Consigne A:
Reformulez plus brièvement le paragraphe de l'extrait qui commence par « Barthes évoque des moments de suspension du deuil » en conservant ses faits principaux.
Consigne B:
Selon l'extrait, quel jour Paris est-il désert lors de l'un des moments de suspension du deuil, s'il vous plaît ?

Extrait:
::::::::::

Antoine Compagnon m'a mise en colère durant la première moitié de son cours. Nous avons eu droit à une lecture suivie, pour ne pas dire une paraphrase, du Journal de deuil de Barthes, suivie de l'évocation d' Albertine disparue, pour s'entendre dire à la fois que Barthes rappelait à Compagnon le narrateur et ne s'entendre donner que des exemples contredisant cette hypothèse! Heureusement, la deuxième partie du cours prit la peine de tirer les conclusions logiques de ces contradictions absurdes.
J'ajouterai mes commentaires en italique.

Quand le chagrin atteint une certaine stabilité, on atteint un état de mélancolie. Il n'est pas facile de faire son deuil après avoir lu Deuil et mélancolie de Freud, où le deuil est décrit comme un chemin qui se termine pas le succès du deuil. Or Barthes n'a pas envie de ce succès. Il s'agit d'une lutte entre la vie et la mort.

Barthes évoque des moments de suspension du deuil, en utilisant les mots, fading, satori, vertige... Il parle de «passage de l'aile du définitif». On assiste ici à une quasi prophétie, puisque Barthes mourra sans avoir quitté cet état, qui donc pour lui aura bel et bien été définitif.
On songe à Baudelaire et au vent de l'aile de l'imbécillité, inversant la vieille image romantique de l'aile du vent, et à sa prémonition de l'accident cérébral à venir.

L'un des moments de suspension du deuil intervient dans le Paris désert du 15 août (et l'on pourrait alors songeait à Antiochus: «Dans l'Orient désert quel devint mon ennui!». Après le deuil émotif, c'est le moment de l'éternité atone.

::::::::::

(Entrées tirées d'une collection)
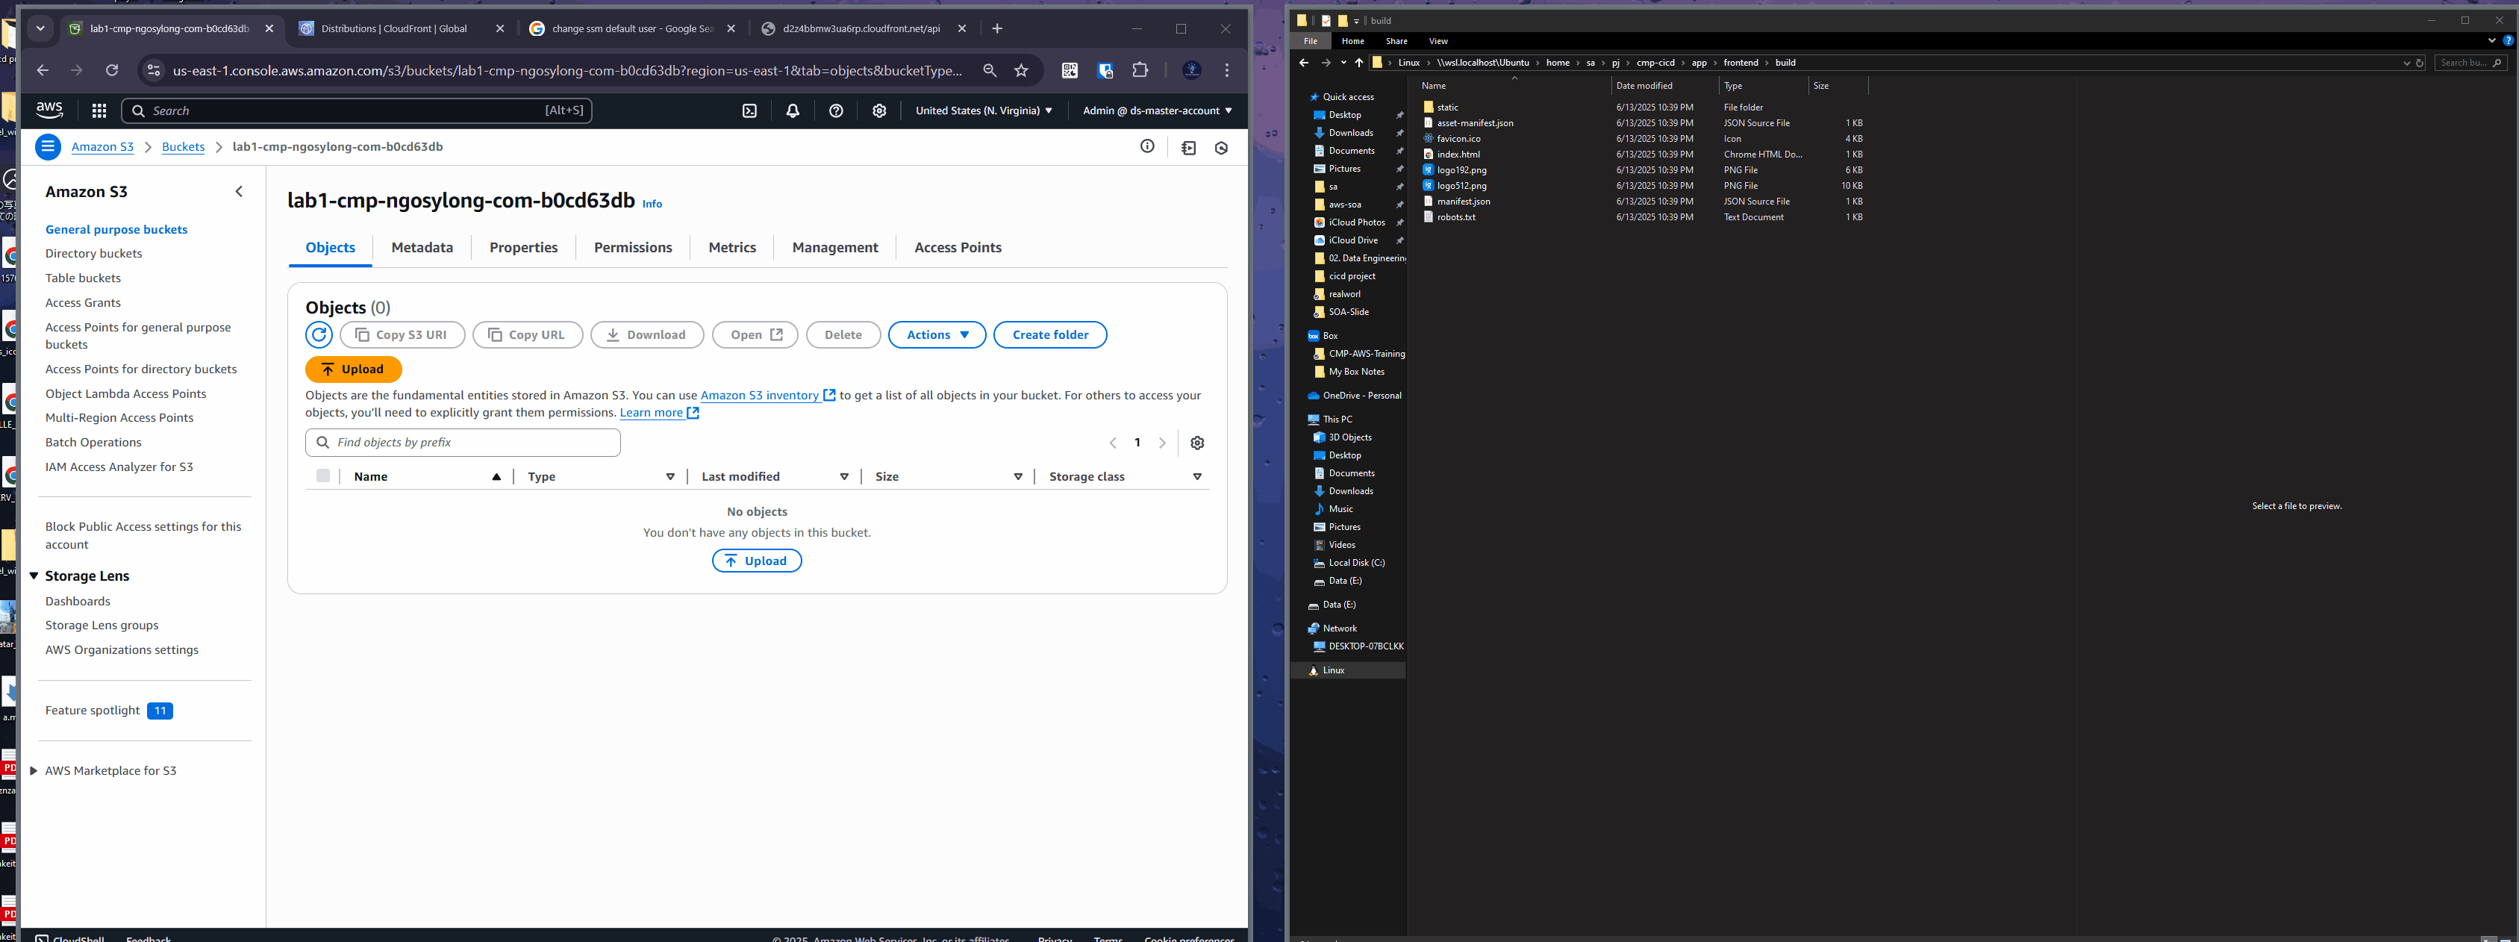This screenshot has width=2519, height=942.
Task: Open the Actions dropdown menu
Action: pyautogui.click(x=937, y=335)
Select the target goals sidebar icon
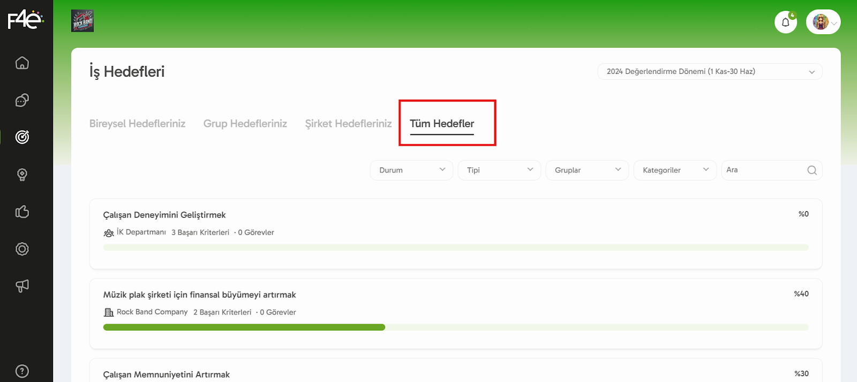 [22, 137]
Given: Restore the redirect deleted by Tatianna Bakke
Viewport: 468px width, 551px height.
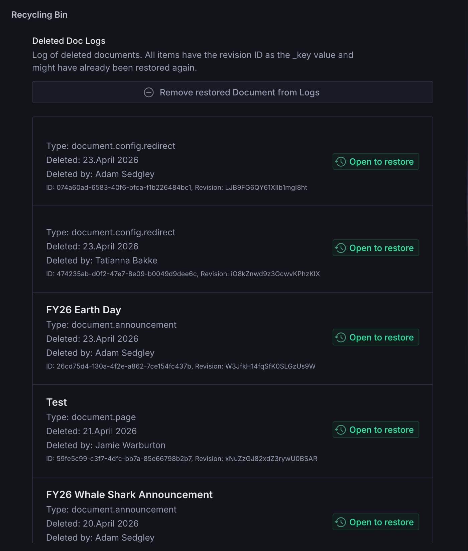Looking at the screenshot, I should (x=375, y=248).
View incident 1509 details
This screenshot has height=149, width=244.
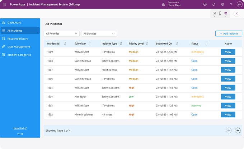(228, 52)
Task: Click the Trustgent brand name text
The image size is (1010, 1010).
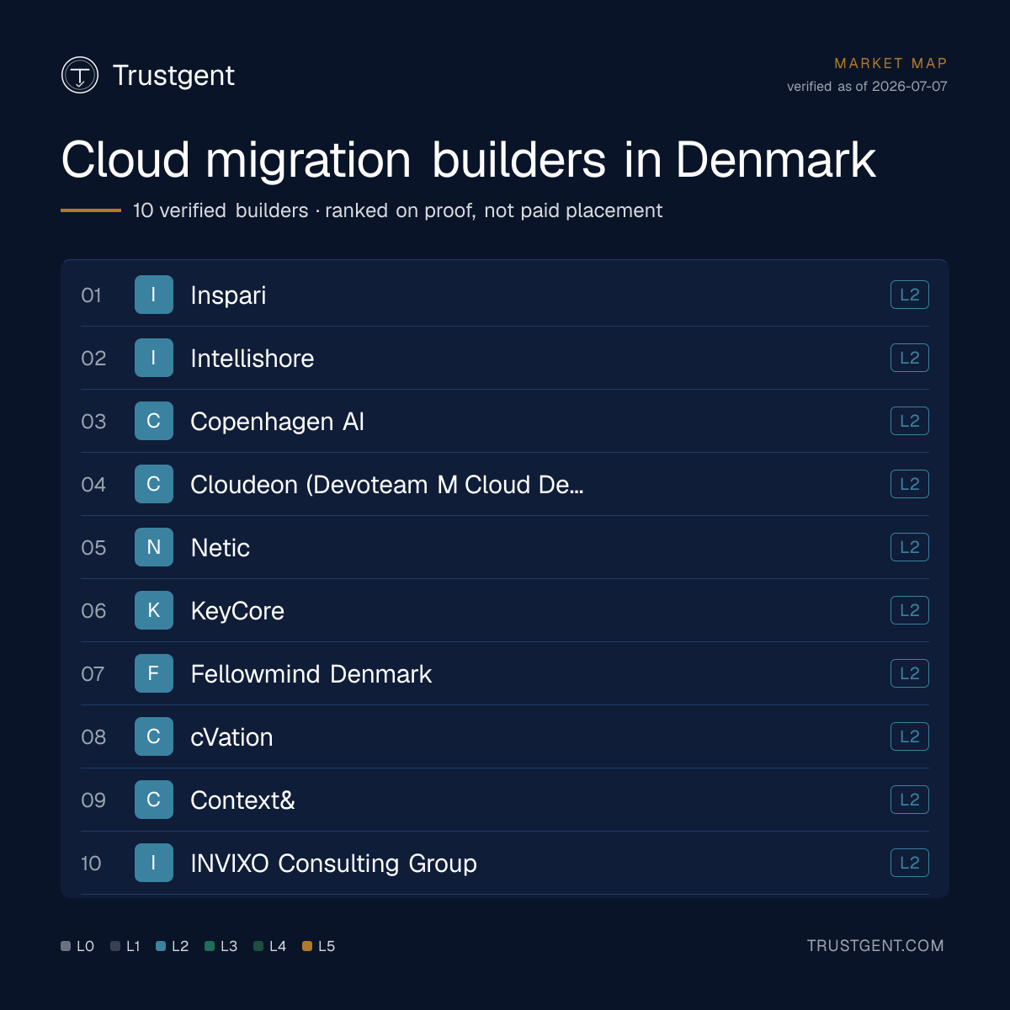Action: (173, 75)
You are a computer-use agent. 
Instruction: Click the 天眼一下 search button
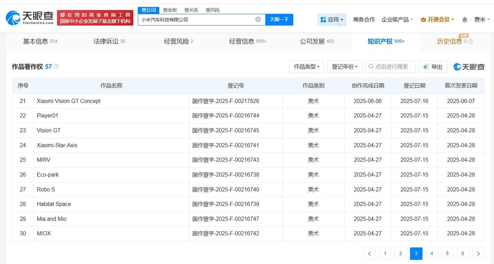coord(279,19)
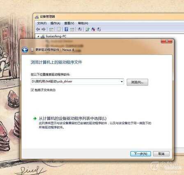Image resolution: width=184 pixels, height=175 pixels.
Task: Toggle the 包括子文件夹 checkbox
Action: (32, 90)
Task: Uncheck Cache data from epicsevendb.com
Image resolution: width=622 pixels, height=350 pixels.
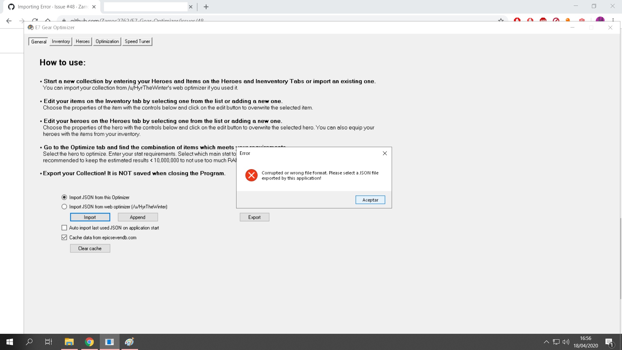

::::::::::

Réponse A:
Barthes décrit des moments où le deuil se suspend, qu'il désigne par les mots fading, satori ou vertige, et parle du « passage de l'aile du définitif ». Cette formule est presque prophétique : Barthes mourra sans être sorti de cet état, qui aura donc bien été définitif pour lui.

Réponse B:
Le 15 août.